Mannheim. Günter Bergmann gehört zum gemeinwohlorientierten Wohnprojekt „umBau Turley“. Im Interview spricht er über bezahlbaren Wohnraum in Mannheim.

Herr Bergmann, was ist aus Ihrer Sicht bezahlbarer Wohnraum?

Günter Bergmann: Bezahlbar ist Wohnraum dann, wenn den Mieterinnen und Mietern genug Geld bleibt, um am gesellschaftlichen Leben teilzunehmen. Mit Mieten, die mehr als 30 und manchmal sogar bis zu 50 Prozent des Einkommens auffressen, ist das bei geringen Einkommen nicht mehr möglich. Das ist dann ein soziales, vor allem aber auch ein uns alle betreffendes Demokratieproblem. Eine solidarische Gesellschaft muss deshalb zuerst für ausreichend bezahlbaren Wohnraum sorgen. Erst dann sollte auch anderes, zum Beispiel im Luxussegment, gebaut werden dürfen.

Kann man bezahlbares Wohnen bei einem konkreten Mietpreis festmachen?

Bergmann: Nein. Auch 7,50 Euro pro Quadratmeter sind nicht bezahlbar, wenn jemand fünf Nebenjobs braucht, um die Miete aufzubringen.

Wie ist Mannheim in Sachen bezahlbarer Wohnraum aufgestellt?
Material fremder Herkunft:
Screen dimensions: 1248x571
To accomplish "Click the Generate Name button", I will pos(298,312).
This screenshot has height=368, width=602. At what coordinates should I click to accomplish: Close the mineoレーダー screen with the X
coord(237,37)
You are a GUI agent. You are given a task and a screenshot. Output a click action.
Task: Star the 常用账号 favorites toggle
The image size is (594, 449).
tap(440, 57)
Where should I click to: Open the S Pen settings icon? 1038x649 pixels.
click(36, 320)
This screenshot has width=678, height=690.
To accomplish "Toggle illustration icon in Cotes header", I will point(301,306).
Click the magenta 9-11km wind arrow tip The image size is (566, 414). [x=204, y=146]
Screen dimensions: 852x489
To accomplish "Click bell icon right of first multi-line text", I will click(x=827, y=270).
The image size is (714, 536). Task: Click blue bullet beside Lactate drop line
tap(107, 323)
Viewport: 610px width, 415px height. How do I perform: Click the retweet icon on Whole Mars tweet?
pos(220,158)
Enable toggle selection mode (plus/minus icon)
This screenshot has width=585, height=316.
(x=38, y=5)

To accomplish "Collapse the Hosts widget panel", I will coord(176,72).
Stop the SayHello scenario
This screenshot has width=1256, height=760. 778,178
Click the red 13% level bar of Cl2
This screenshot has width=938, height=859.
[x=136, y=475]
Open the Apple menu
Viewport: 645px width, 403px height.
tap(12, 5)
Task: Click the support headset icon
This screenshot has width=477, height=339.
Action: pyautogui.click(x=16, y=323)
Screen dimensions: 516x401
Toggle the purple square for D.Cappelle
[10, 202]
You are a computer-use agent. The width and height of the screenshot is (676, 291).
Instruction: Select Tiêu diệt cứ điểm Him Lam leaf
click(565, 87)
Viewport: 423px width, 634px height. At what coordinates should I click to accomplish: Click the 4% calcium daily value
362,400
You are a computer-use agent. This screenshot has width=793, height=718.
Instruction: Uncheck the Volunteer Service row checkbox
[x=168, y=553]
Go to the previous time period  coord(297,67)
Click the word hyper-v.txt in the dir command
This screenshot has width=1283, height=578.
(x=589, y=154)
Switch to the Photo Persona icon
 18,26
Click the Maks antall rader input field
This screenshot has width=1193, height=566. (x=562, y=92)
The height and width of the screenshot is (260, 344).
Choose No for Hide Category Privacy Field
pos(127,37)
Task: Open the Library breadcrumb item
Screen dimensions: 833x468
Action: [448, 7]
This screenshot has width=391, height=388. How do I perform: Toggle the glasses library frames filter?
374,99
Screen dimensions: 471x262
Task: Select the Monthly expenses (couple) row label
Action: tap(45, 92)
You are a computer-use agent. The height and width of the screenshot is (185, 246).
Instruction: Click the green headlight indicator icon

Bergmann: Schlecht. Die Angebotsmieten sind ja weitaus höher gestiegen als der Mietspiegel das abbildet. Am Wohnungsmarkt benachteiligte Gruppen finden schon lange keine Wohnung mehr. Aber auch Haushalte mit einfachen oder mittleren Einkommen sind von der Teuerung existenziell betroffen. Gleichzeitig wird zu wenig bezahlbarer Wohnraum gebaut.

Das ist aber kein Mannheimer Problem, sondern ein deutschlandweites.

Bergmann: Das stimmt.

Über Günter Bergmann

  • Günter Bergmann ist Teil des WohnprojektsumBAU Turley“. Die Gruppe hat nach dem Modell des Mietshäuser Syndikats ein Gebäude mit zwölf Wohnungen gebaut.
  • Die Bewohner sind Mieter in ihrem eigenen Haus. Wegen des gemeinwohlorientierten Modells ist es unverkäuflich und steht auch künftigen Generationen als günstiger Mietwohnraum zur Verfügung.
  • Die Kaltmiete in dem Haus kostet seit fünf Jahren 8,50 Euro pro Quadratmeter. Für einen Neubau ist das vergleichsweise günstig.

Welche Versäumnisse sehen Sie bei Kommunalpolitik und Stadtverwaltung?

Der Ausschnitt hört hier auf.